20. Yüzyıl boyunca Batı sömürgeciliğinin ileri karakolu, garnizonu, bekçisi olarak vazife yaptılar. Artık bu “garnizon”a yeni bir rol yüklemeye çalışıyorlar. Aksi takdirde İsrail’in varoluşunun manası kalmayacağını biliyorlar.
Türkiye’nin yalnızca bir ulus-devlet olarak güç kazanmadığı ortada. Endonezya’dan, Pakistan’dan, Orta Asya’dan Ortadoğu’nun tamamına, Kuzey ve Orta Afrika’nın tamamına bir şey öneriyor. O da “ortaklıklar üzerinden bölgesel harika kuşak”tır. Bir tıp “milletler ittifakı ruhu”dur.
Bütün coğrafyanın buna aç olduğunu, güce aç olduğunu, büyük bir varoluş çabası içinde olduğunu biliyoruz. Global güç haritası tekrar çizilirken ortaya çıkan bu boşluk doldurulacaktır. Büyük milletlerin, imparatorluk mirasçılarının alana ineceği açıktır.

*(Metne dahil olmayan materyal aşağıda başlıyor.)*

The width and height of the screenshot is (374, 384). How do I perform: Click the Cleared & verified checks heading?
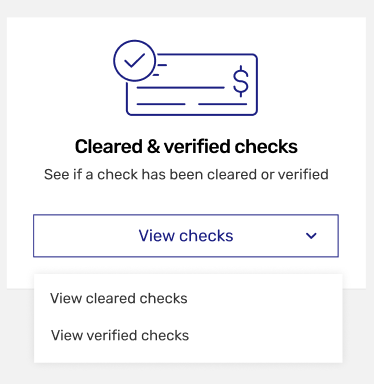point(186,147)
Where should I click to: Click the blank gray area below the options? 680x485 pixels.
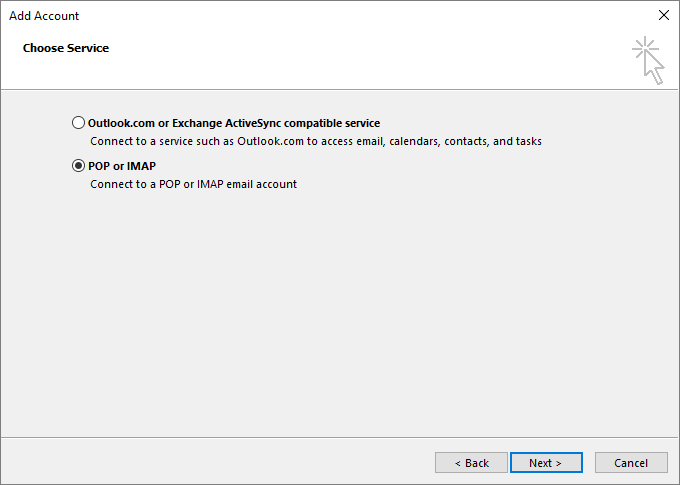click(340, 310)
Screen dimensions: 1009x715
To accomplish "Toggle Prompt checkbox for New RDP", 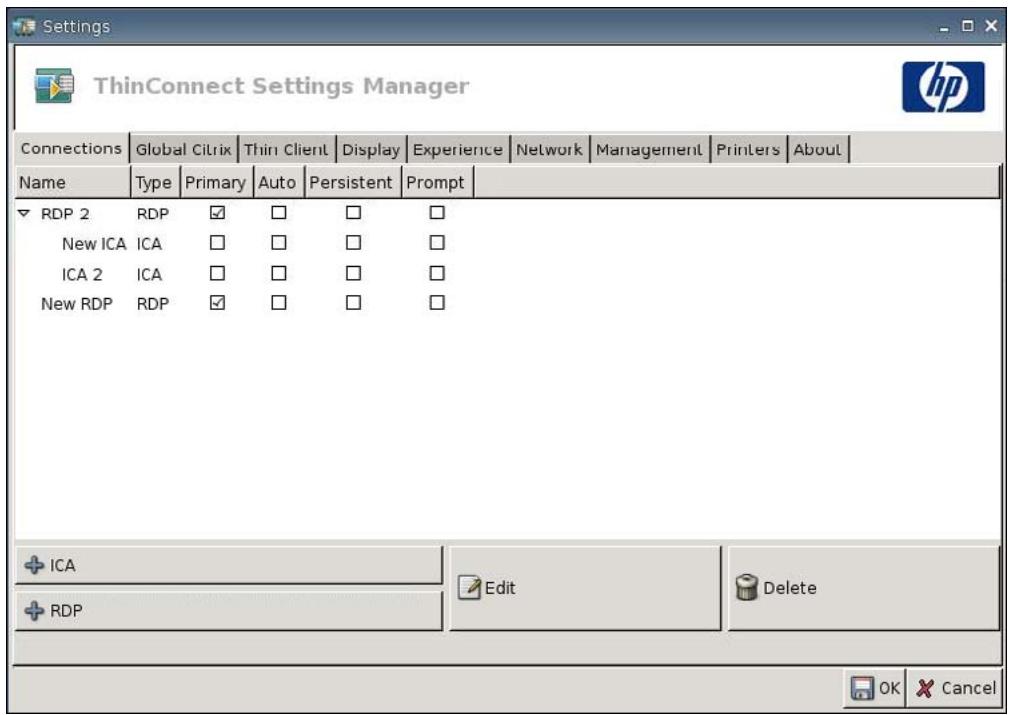I will point(437,302).
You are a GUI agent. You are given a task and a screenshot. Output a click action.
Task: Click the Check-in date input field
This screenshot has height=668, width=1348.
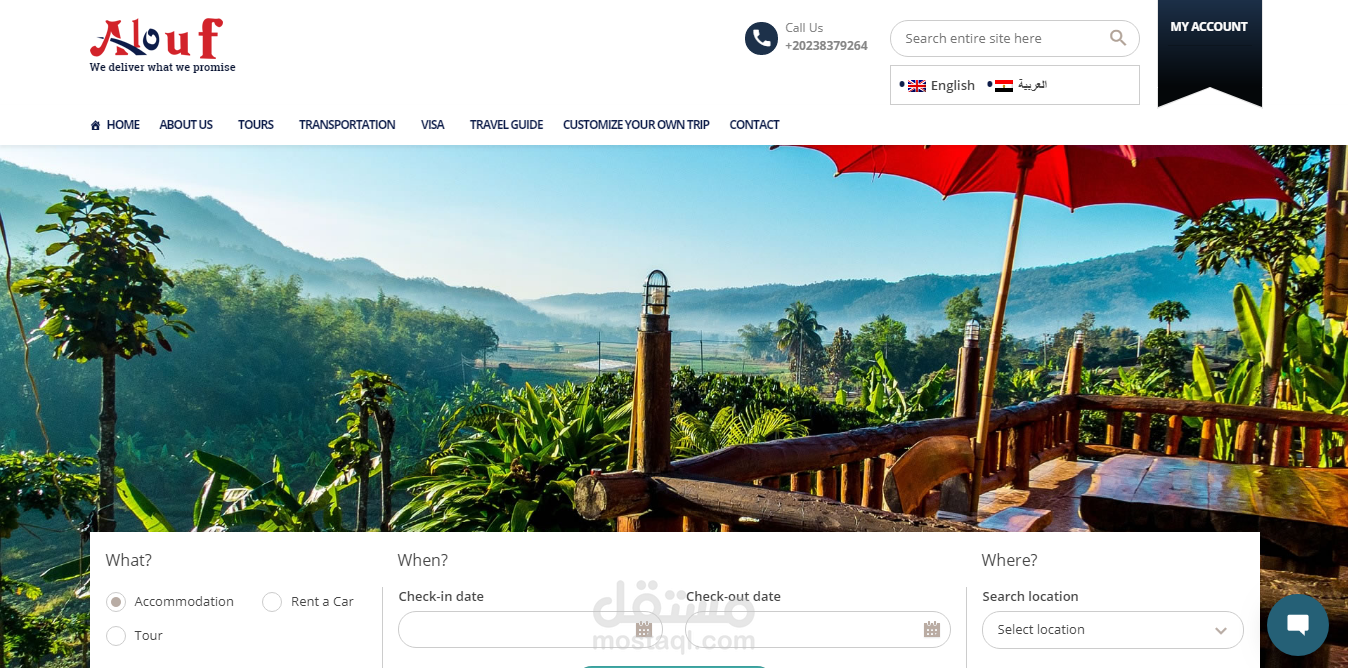tap(530, 630)
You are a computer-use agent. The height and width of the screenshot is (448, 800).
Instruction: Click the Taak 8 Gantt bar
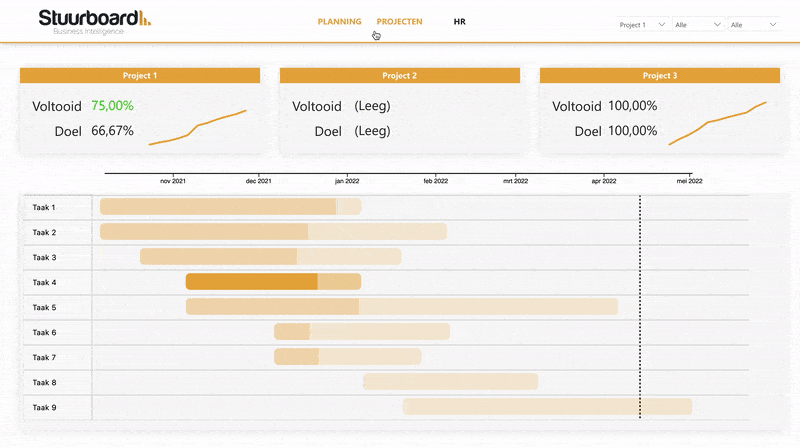pos(450,381)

İsrail ne yaparsa yapsın, ne çeşit tahrikler planlarsa planlasın tarihin bu büyük değişimini engelleyemez, istikametini değiştiremez. 21. yüzyıl boyunca bu bu türlü devam edecektir.
Bu boş çırpınışlar Türkiye duvarına çarpıp dağılacaktır. Türkiye İsrail’in bütün sonlarında olacak, gerekirse onu konutuna hapsedecektir. Netanyahu’nun soykırım sicili ve bu çılgınlıkları da İsrail’in çöküşüne yardımcı olacaktır, oluyor da. Bu haliyle İsrail için en yanlışsız tercih, Türkiye’nin önünde diz çökmek, ona sığınmak olabilir. İşin varacağı yer burasıdır.
Kanlı mı olacak, kansız mı olacak, ona İsrailliler karar verecektir.